DKD系慢性高血糖所致的肾脏损害,病变可累及全肾 (包括肾小球、肾小管、肾间质、肾血管等) 。临床上以持续性白蛋白尿和/或GFR进行性下降为主要特征,可进展为终末期肾病 (ESRD) 。
糖尿病患者合并肾脏损害,除DKD外可能由其他非糖尿病肾病 (NDKD) 引起,因此糖尿病合并肾脏损害不一定都是DKD,部分DKD患者同时合并NDKD。
DKD的评估指标主要有以下三点:
尿白蛋白:推荐采用随机尿测定白蛋白/肌酐反映尿白蛋白的量。随机尿白蛋白/肌酐>30mg/g为尿白蛋白排泄增加,即白蛋白尿。3-6个月内重复检查,3次中有2次尿白蛋白排泄增加,排除感染等其他因素即可诊断白蛋白尿。
估计肾小球滤过率(eGFR):计算eGFR采用的常见参数包括年龄、性别、血清肌酐浓度,推荐使用CKD-EPI公式或MDRD公式。当患者eGFR下降,并非所有eGFR降低的糖尿病患者均有尿白蛋白排泄增加。

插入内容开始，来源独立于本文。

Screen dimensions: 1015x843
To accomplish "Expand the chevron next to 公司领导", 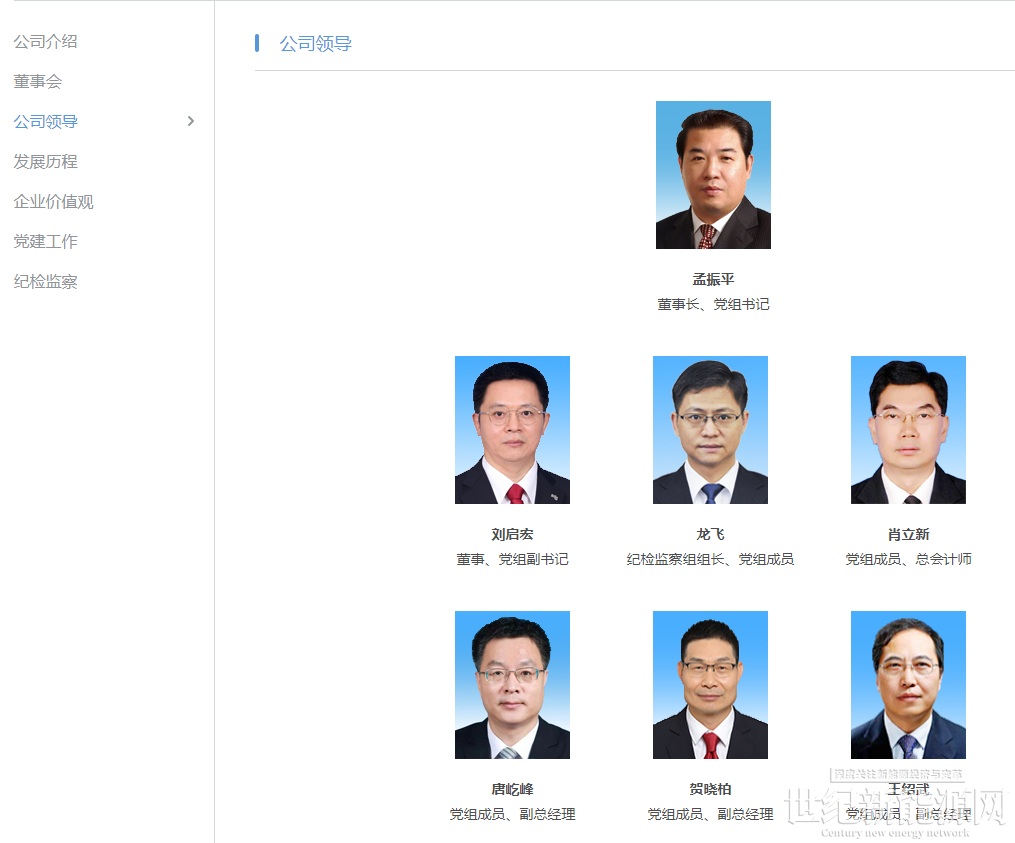I will click(x=190, y=121).
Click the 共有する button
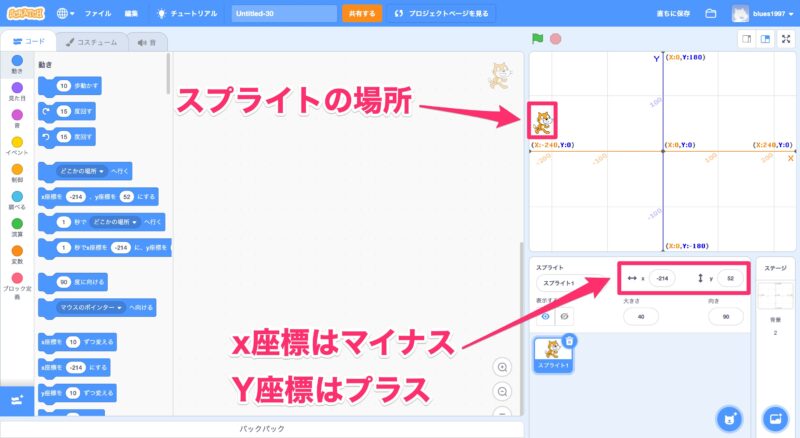Image resolution: width=800 pixels, height=438 pixels. (361, 14)
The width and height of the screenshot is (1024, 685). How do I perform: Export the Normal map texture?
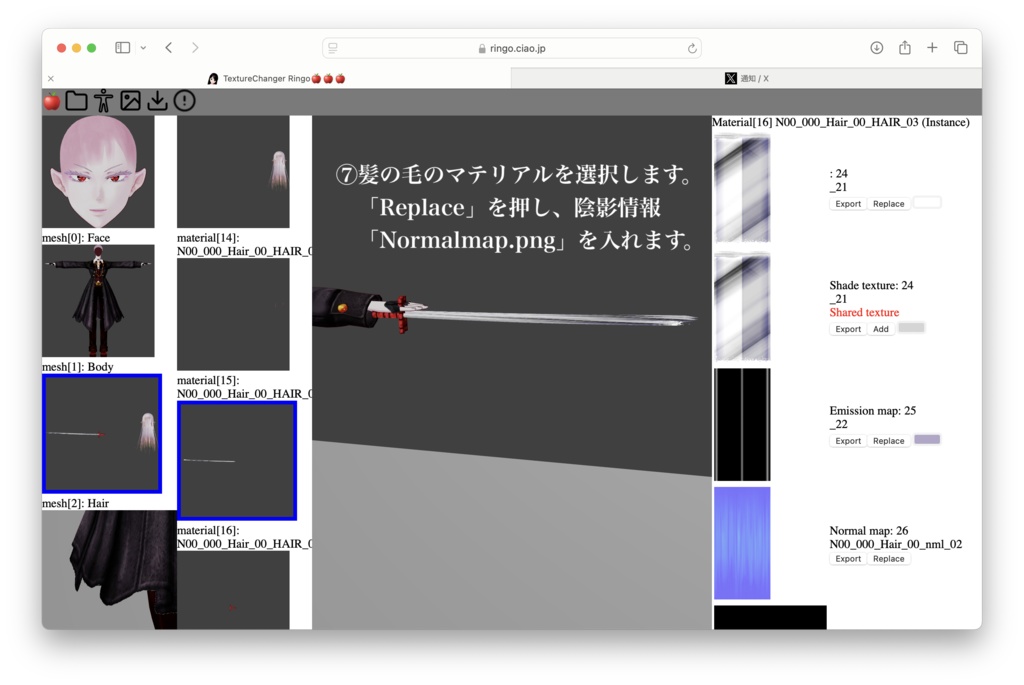coord(847,558)
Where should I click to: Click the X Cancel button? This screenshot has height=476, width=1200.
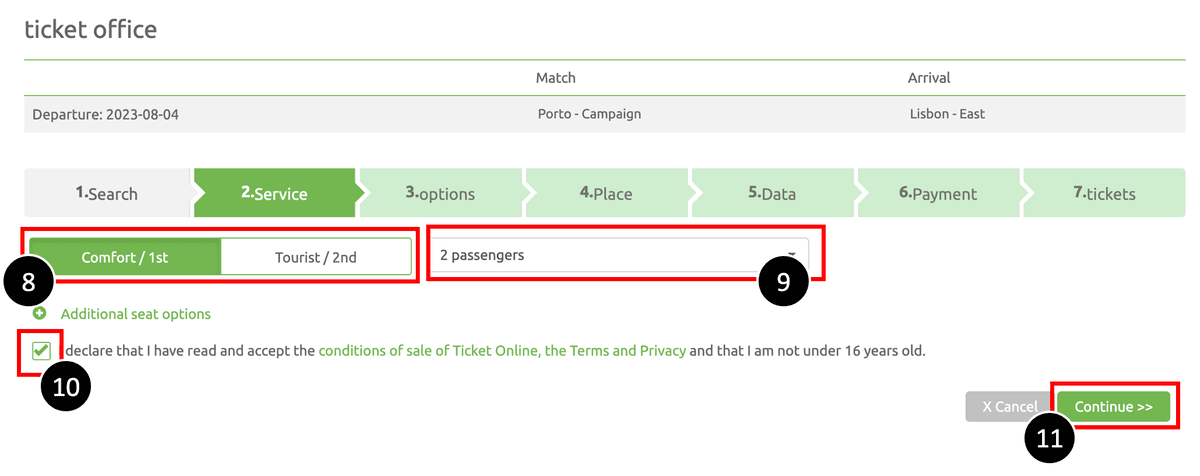click(x=1010, y=406)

其他:对患者的肾小管受累情况进行临床评估,相关指标包括:尿α微球蛋白,β微球蛋白。
调查数据显示,我国成人2型糖尿病 (T2DM) 患者中CKD的患病率为10%-40%。近年来,全球糖尿病导致的ESRD发病呈增加趋势。就中国而言,2011年开始糖尿病也已经成为CKD的首要病因,也是住院CKD患者的首要病因。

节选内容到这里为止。